(INFORMATION GIVEN Opens)

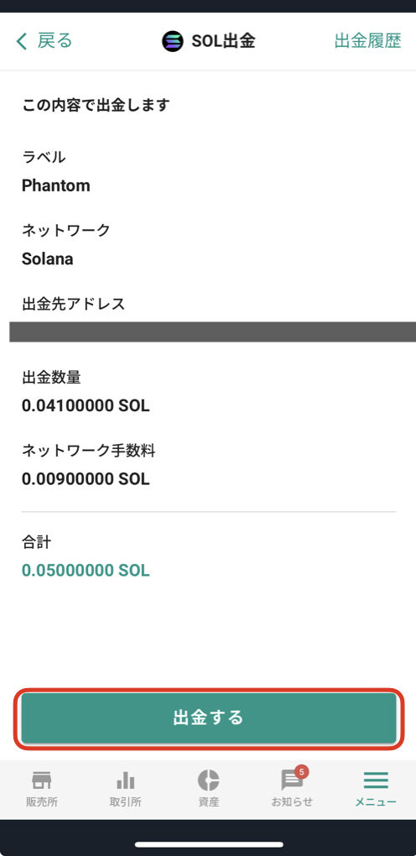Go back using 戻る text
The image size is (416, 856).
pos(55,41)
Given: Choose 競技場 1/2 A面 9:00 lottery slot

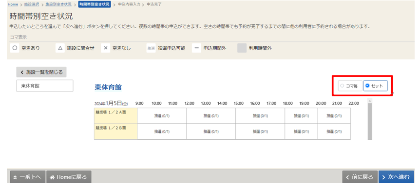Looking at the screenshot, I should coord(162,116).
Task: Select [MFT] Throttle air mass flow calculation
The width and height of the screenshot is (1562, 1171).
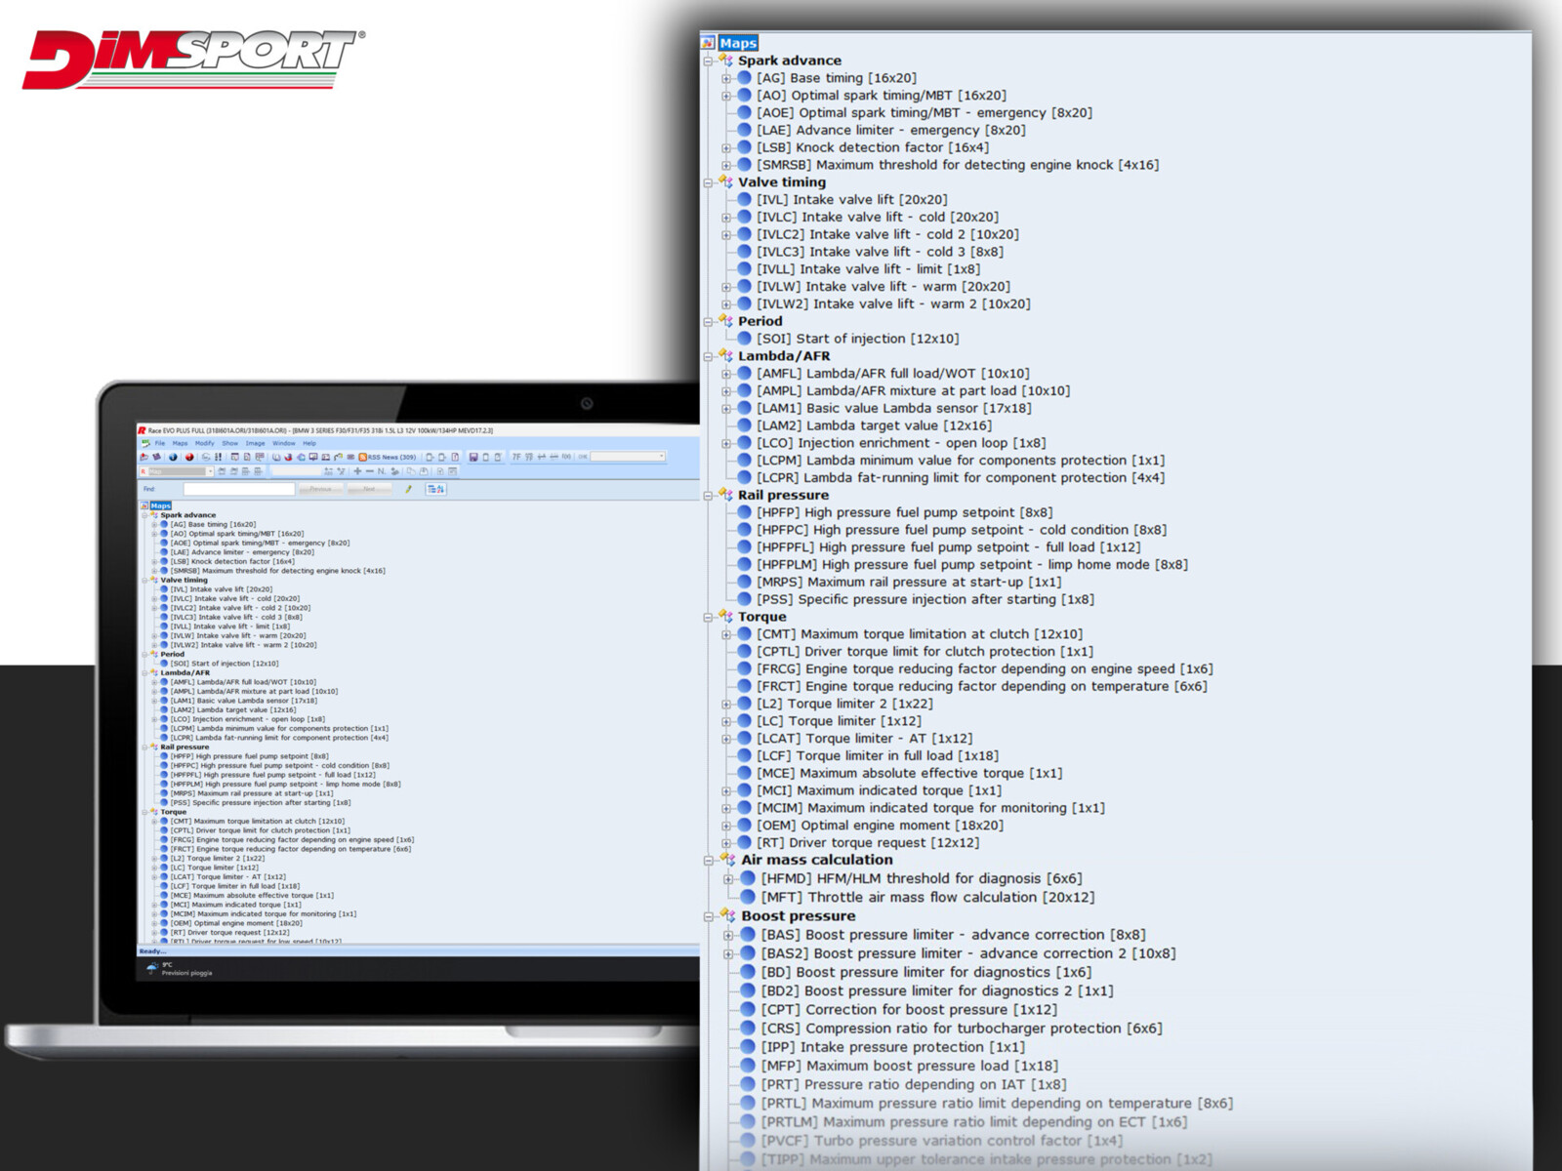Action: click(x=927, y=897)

(INFORMATION GIVEN Closes)

Omit the pictures and print again exactly the lines from the one with "Given: Choose 競技場 1/2 A面 9:00 lottery slot" through the final line of the entries, both ends included.

Given: Choose 競技場 1/2 A面 9:00 lottery slot

Looking at the screenshot, I should coord(162,116).
Task: Select [MFT] Throttle air mass flow calculation
The width and height of the screenshot is (1562, 1171).
Action: click(x=927, y=897)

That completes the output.